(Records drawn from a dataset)
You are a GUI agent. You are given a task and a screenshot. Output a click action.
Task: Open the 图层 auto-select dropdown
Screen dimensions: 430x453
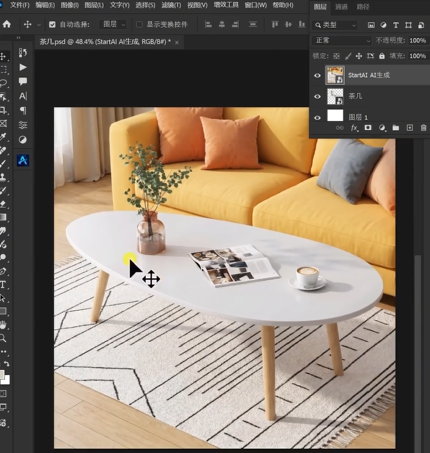[x=113, y=24]
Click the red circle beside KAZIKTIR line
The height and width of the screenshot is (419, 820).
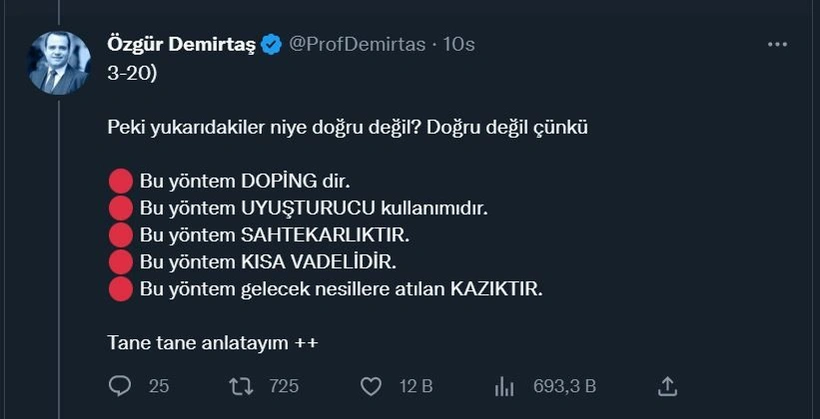[x=120, y=290]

■ WHAT TO PRODUCE
Your answer must be an exact copy of every entry, with the pictures left out.

■ OUTPUT BELOW
You are a GUI agent. You are given a task and a screenshot. Output a click action.
Task: Open the 图层 auto-select dropdown
Screen dimensions: 430x453
[x=113, y=24]
Click the red circle beside KAZIKTIR line
The height and width of the screenshot is (419, 820).
[x=120, y=290]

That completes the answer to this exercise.